Les chiffres sont similaires pour la Creuse avec 69,2 mm soit 54% de déficit pour mars et avril. 71 mm pour la Corrèze soit 63% de déficit par rapport à la normale de saison.

Déficit pluviométrique en Limousin
Infogram

Il y a eu pire certes, en mars et avril 1997 il n’était tombé que 27 mm d’eau sur la Haute-Vienne, en 2011 seulement 46 mm et juste 55 mm en 1973. 

Le problème aujourd'hui c'est la répétition, d'année en année. Des formules différentes pour un résultat similaire : une grave sécheresse estivale.

"L’an dernier nous avions eu de la pluie au printemps sur mars et avril, nous étions au-dessus de la normale de 9% en Haute-Vienne avec 193 mm. La Creuse était 6% au-dessus. La Corrèze était légèrement déficitaire de 4%. Mais les précipitations ont cessé d’un seul coup et nous avons eu des périodes extrêmement sèches dès le 15 juin. Et un mois de juillet catastrophique", précise Olivier Mandeix.

(DONNÉES):
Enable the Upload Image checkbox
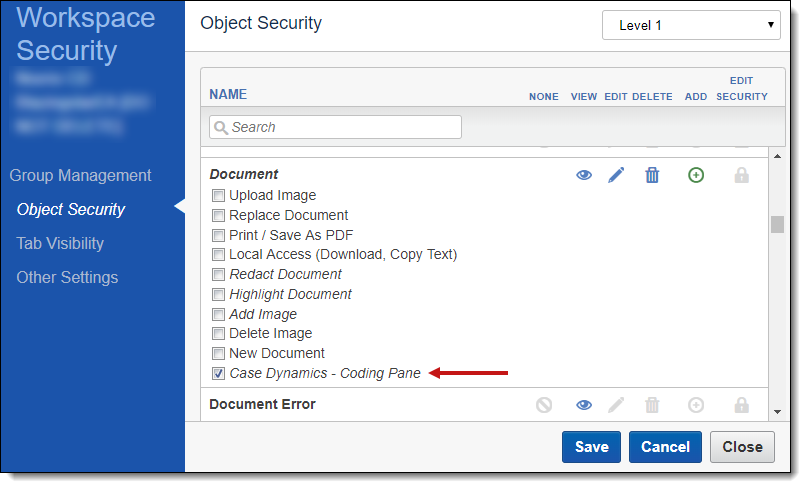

(CONSIGNE 1): D'après le texte source, pourquoi l'été de l'an dernier a-t-il été sec alors que le printemps avait été pluvieux ? Répondez en une à trois phrases.
(CONSIGNE 2): Relevez dans le texte source toutes les années où il était tombé encore moins d'eau en mars et avril sur la Haute-Vienne, avec la quantité indiquée pour chacune.

(RÉSULTAT 1): Les pluies se sont arrêtées d'un seul coup. Des périodes extrêmement sèches ont commencé dès le 15 juin, puis le mois de juillet a été catastrophique.

(RÉSULTAT 2):
- 1997 : 27 mm
- 2011 : 46 mm
- 1973 : 55 mm